Instructions to follow: Range to repeat from the listing below: the line containing "The height and" down to the line containing "Image resolution: width=1241", both included. Copy it exactly, pictures excluded, and add nothing else.

Exercise data:
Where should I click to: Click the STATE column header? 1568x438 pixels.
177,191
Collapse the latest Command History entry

...

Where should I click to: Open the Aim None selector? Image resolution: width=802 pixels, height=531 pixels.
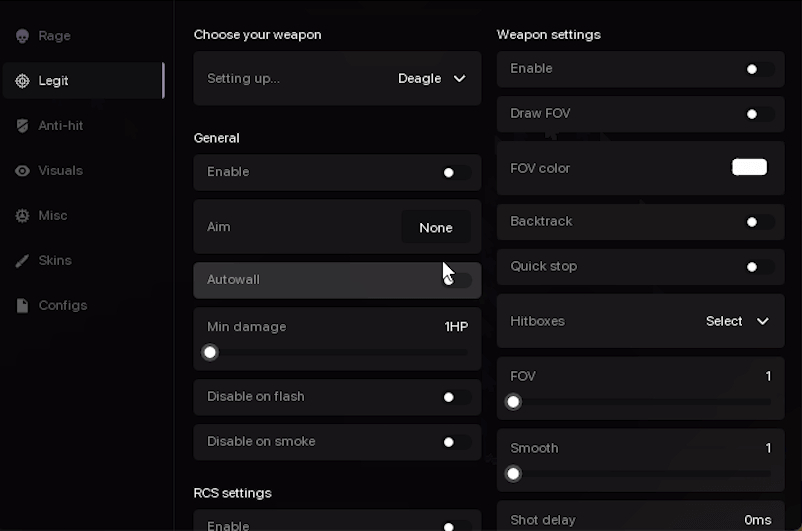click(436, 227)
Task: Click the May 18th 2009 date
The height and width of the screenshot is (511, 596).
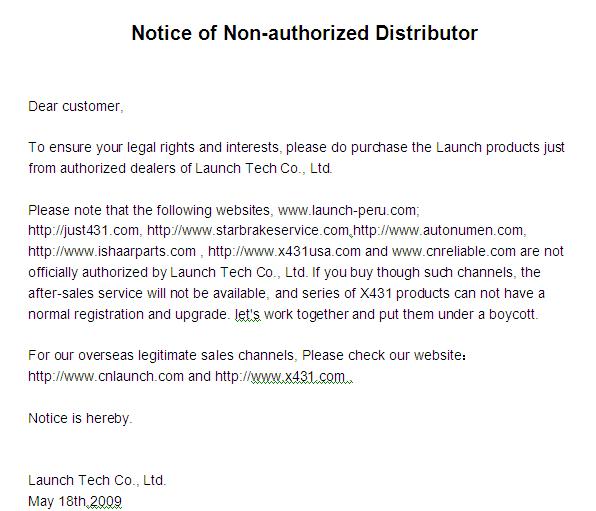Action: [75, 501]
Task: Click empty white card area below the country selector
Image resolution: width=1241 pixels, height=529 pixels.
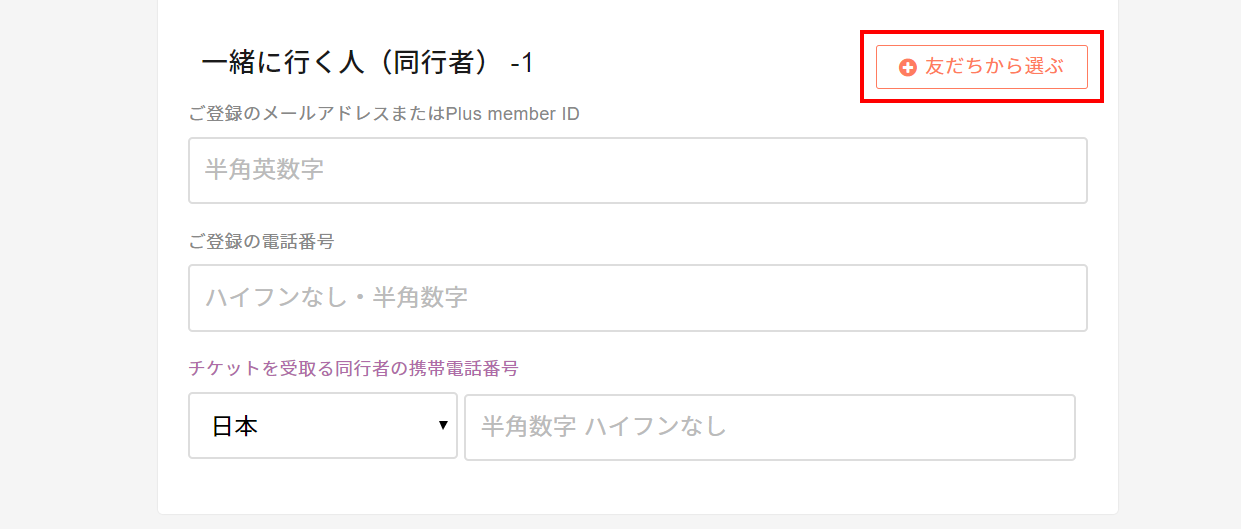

Output:
The height and width of the screenshot is (511, 596).
Action: [75, 501]
Task: Click empty white card area below the country selector
Image resolution: width=1241 pixels, height=529 pixels.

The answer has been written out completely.